Fernández – O que devemos conseguir é manter a essência, não modificar a essência. Penso: “O que estaria dizendo meu pai? O que estaria fazendo?”. Então, tentamos manter a essência, porque é algo bom. Teve o sucesso que tem graças a essa essência. Mas, ao mesmo tempo, é preciso aproximar as novas gerações, as novas audiências que são muito diferentes de décadas anteriores e são mais exigentes em muitos sentidos. É preciso encontrar esse equilíbrio, mas priorizando a essência. Ou seja, não podemos modificar tanto que tenha esses elementos quase formulaicos do que consomem agora, sem manter a essência. Não, primeiro temos que pensar que deve ser atrativo por si só, com as virtudes e o que tornou grande a propriedade.

M&M – Quais são as principais frentes de receita do universo de Chaves atualmente? Licenciamento, audiovisual, produtos ou experiências?

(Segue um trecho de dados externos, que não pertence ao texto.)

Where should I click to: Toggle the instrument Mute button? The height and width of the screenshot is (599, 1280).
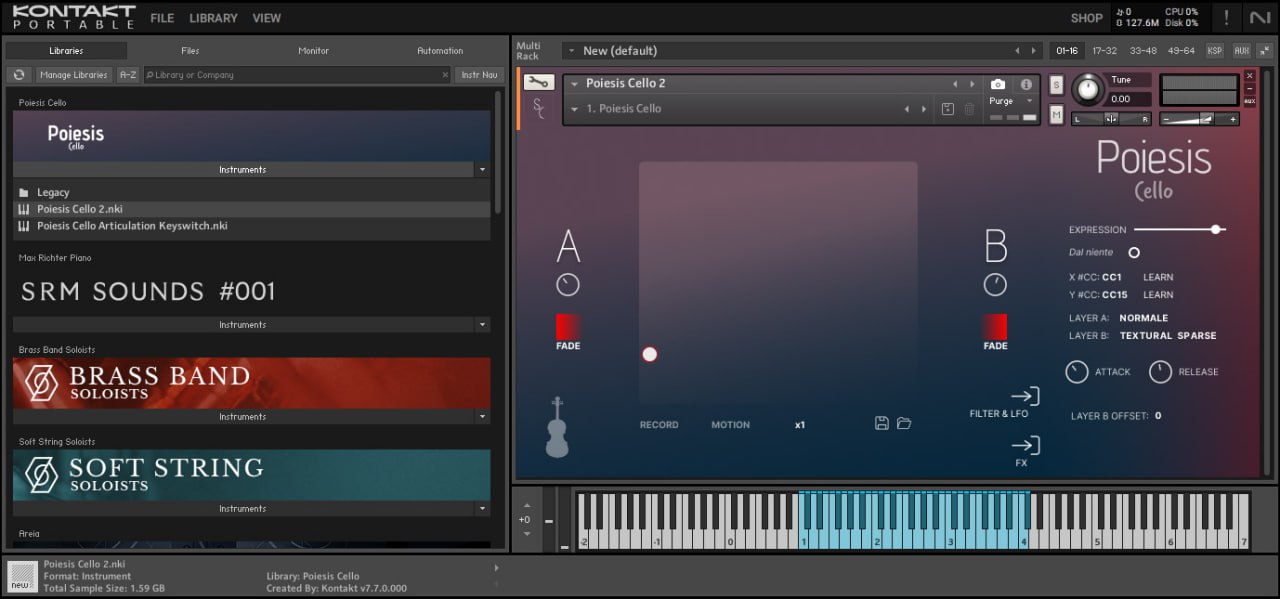click(1056, 116)
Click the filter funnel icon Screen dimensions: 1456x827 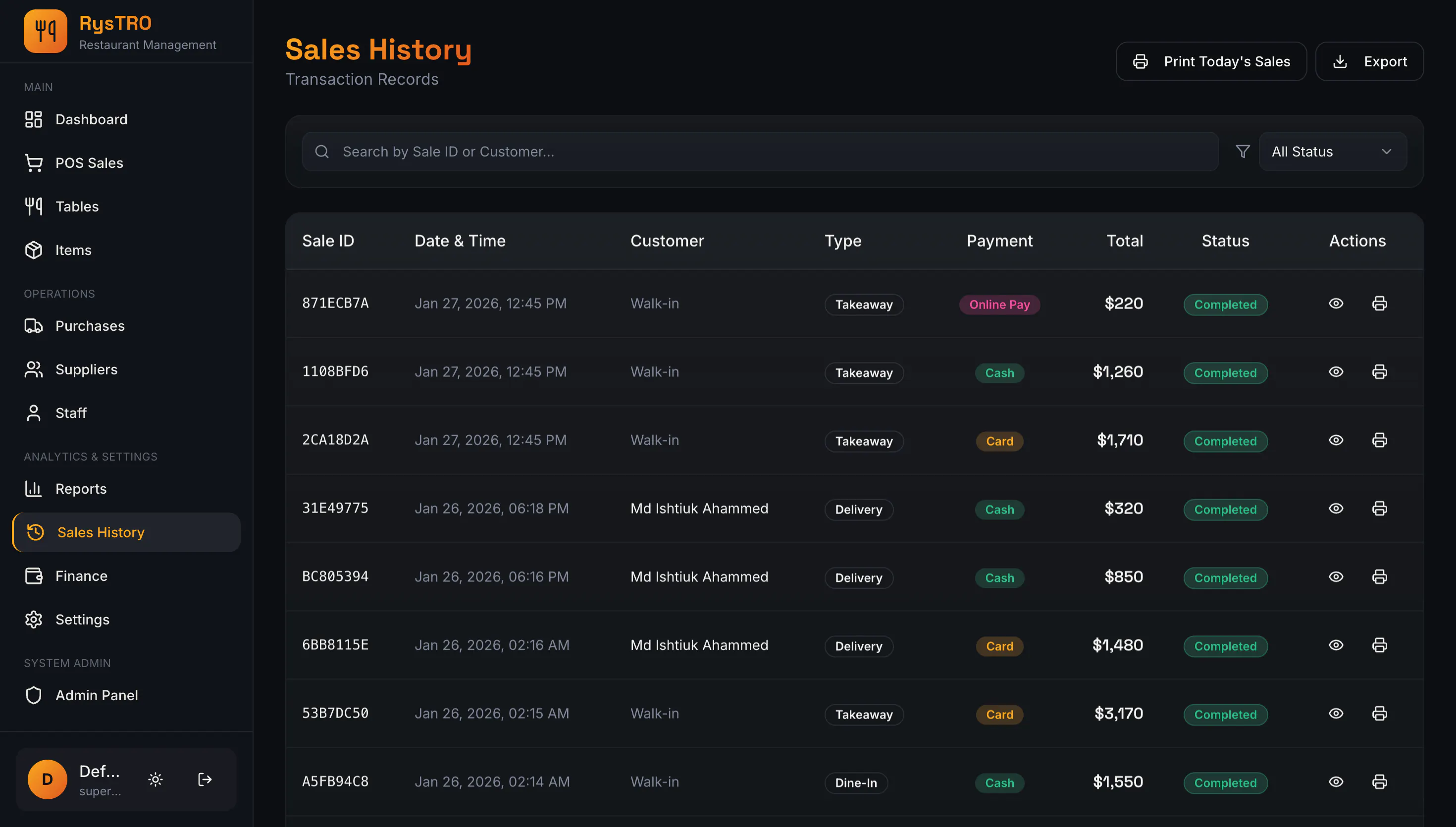pos(1243,152)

Fernández – É uma combinação e acho que está balanceada. Há um equilíbrio no conteúdo, nas licenças. Sempre temos também um filtro, temos muito cuidado na maneira de exploração comercial. No conteúdo, por exemplo, para fazer a série Sem Querer Querendo, foram cinco anos de desenvolvimento. Com esse nível de cuidado que temos que fazer as coisas, porque a tentação de comercializar e explorar rapidamente e em grandes dimensões é perigosa, porque pode modificar a essência e a natureza. Eu priorizo que chegue às pessoas o que Roberto Gómez Bolaños pensaria que deveria chegar independentemente de números ou fatores comerciais. Às vezes se desesperam um pouco comigo nesse sentido, mas acho que é, é minha responsabilidade poder manter isso.

Novas tecnologias e plataformas

M&M – Seu pai foi um mestre da comunicação de massa em sua época. Se ele estivesse criando hoje, com acesso a plataformas como YouTube, inteligência artificial, como você imagina que ele contaria suas histórias?

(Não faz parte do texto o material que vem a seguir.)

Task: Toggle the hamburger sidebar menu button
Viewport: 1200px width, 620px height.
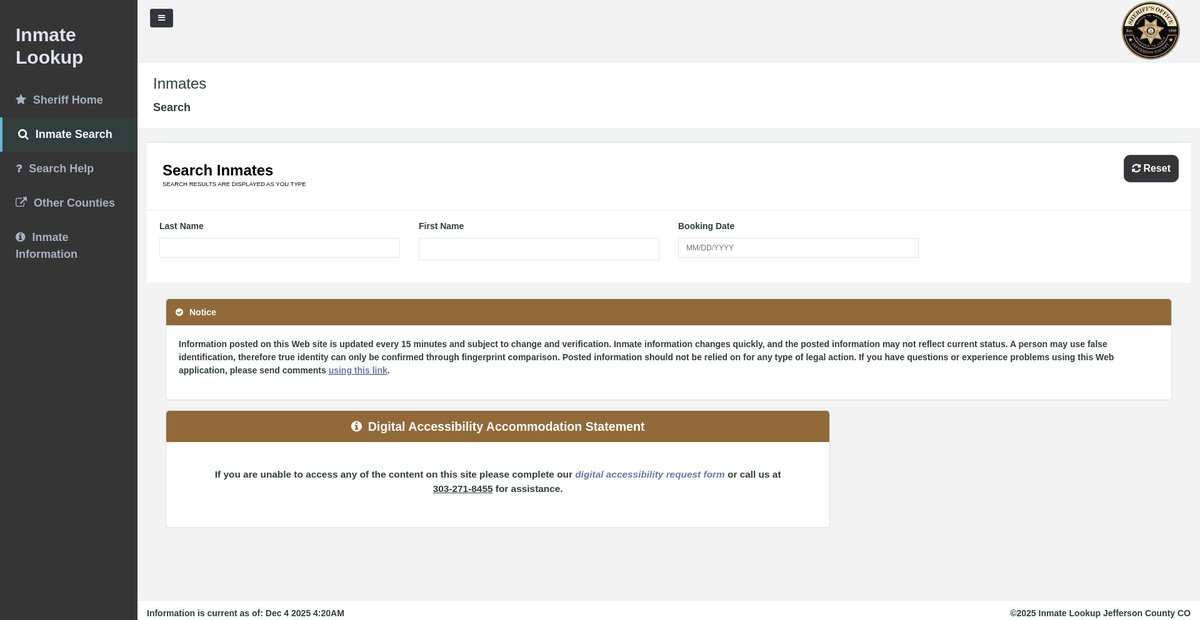Action: pyautogui.click(x=161, y=18)
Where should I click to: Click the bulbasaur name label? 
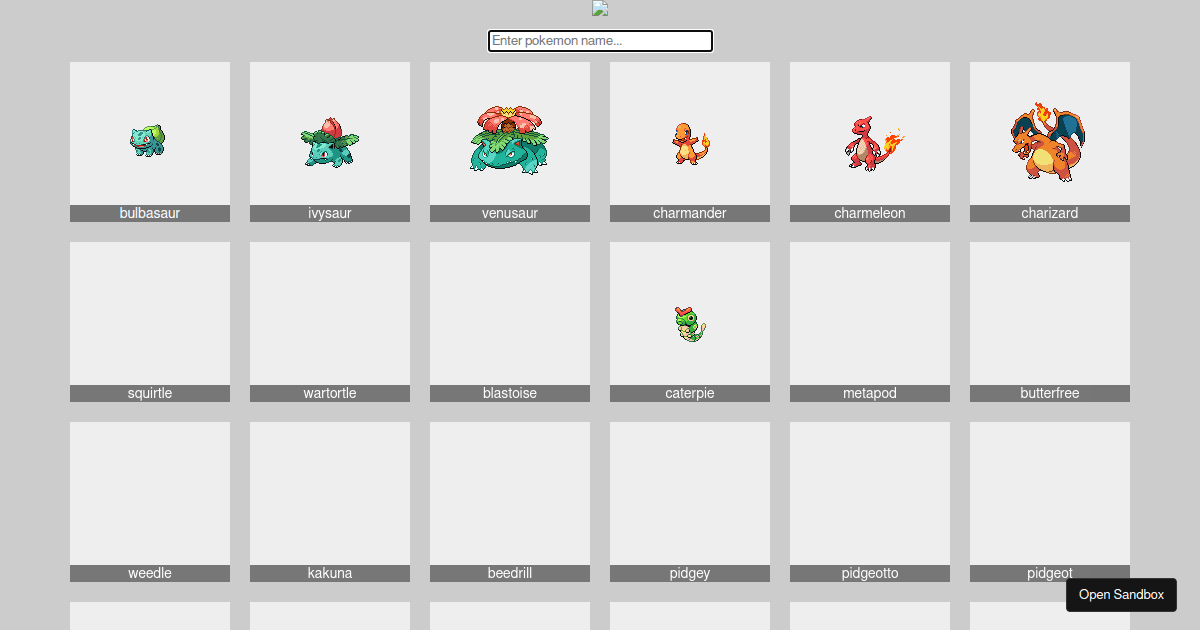coord(150,212)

Fernández – Não seriam muito diferentes. Talvez as adequaria a estas, por um lado, mas não necessariamente ao que as audiências pedem, porque ele nunca atendeu a nenhuma necessidade de audiência. O que ele fazia era gerar o que a ele gostaria como público. Só que ele também já teria tido outro treinamento, por assim dizer, a sensibilidade para entender o que funciona e o que não. Com todos esses anos de evolução na forma de gerar conteúdos, ele já teria tido outra perspectiva que o faria mais ágil, talvez, com outros elementos, mas continuaria tendo a mesma fórmula, que era não ter nenhuma fórmula e não dar atenção a nenhum estudo de mercado, nem a nenhum grupo focal. Para fazer diferentes coisas, passamos por estudos de mercado e grupos focais para avaliar as audiências vendo o conteúdo. Acredito pouco nessas metodologias, mas as necessidades do mercado exigem elas, digamos. Mas ele continuaria atendendo à sua intuição, ao seu faro e à sua sensibilidade.

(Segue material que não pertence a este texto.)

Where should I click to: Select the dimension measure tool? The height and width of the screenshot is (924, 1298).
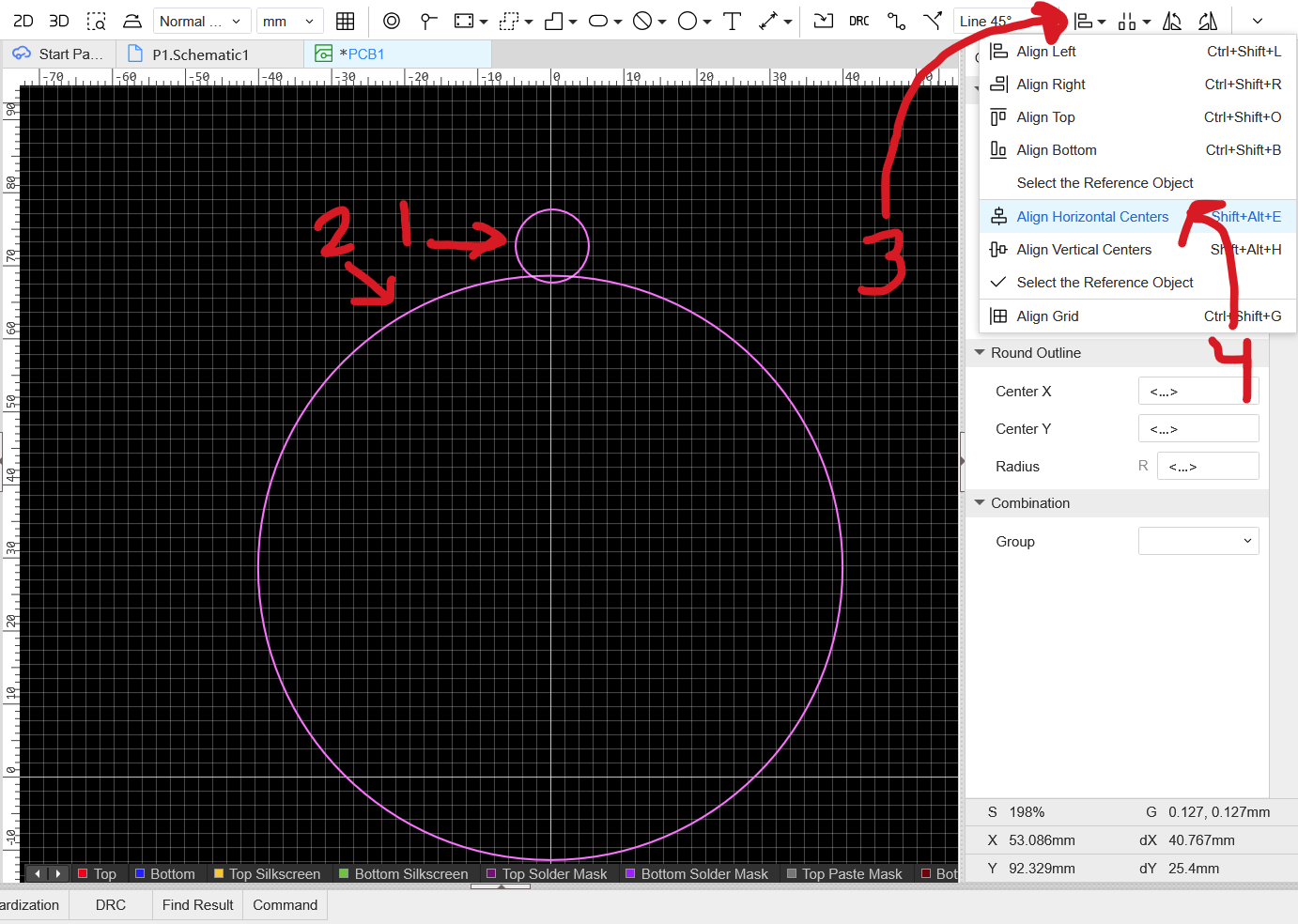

M&M – O que ele pensaria da criatividade na era da inteligência artificial?

Fernández – Ele gostava dos avanços na tecnologia, sempre gostou. Tenho certeza que o assustaria, por um lado, pelos grandes riscos, mas como uma boa ferramenta também, abre um panorama de oportunidades imensas. Como ferramenta, ela pode ser usada de diferentes formas. Tenho certeza que ele encontraria essas grandes oportunidades com muita precaução.

M&M – Você imagina um futuro em que o universo Chespirito possa se expandir através de experiências imersivas?

Fernández – Sem dúvida, o terreno é perfeito. Já tivemos certa experiência nisso, na Cidade do México, e foi muito boa, e sem contar com a tecnologia que há hoje. Então, sim. Pode ser uma forma de tornar os demais personagens mais conhecidos e difundi-los. É um terreno idôneo para isso.

M&M – Olhando para os próximos dez anos, qual é a sua visão para o futuro do universo Chespirito? Quais são suas maiores ambições?

Fernández – O que eu gostaria, obviamente, é mantê-lo ativo, que é um desafio já suficientemente grande. Que as gerações sigam desfrutando e admirando a obra, mas também poder expandi-lo. E expandi-lo a outros territórios, fazê-lo realmente um produto global, de impacto global. Essa é “la tirada” [gíria mexicana que significa “a meta”], como dizemos no México.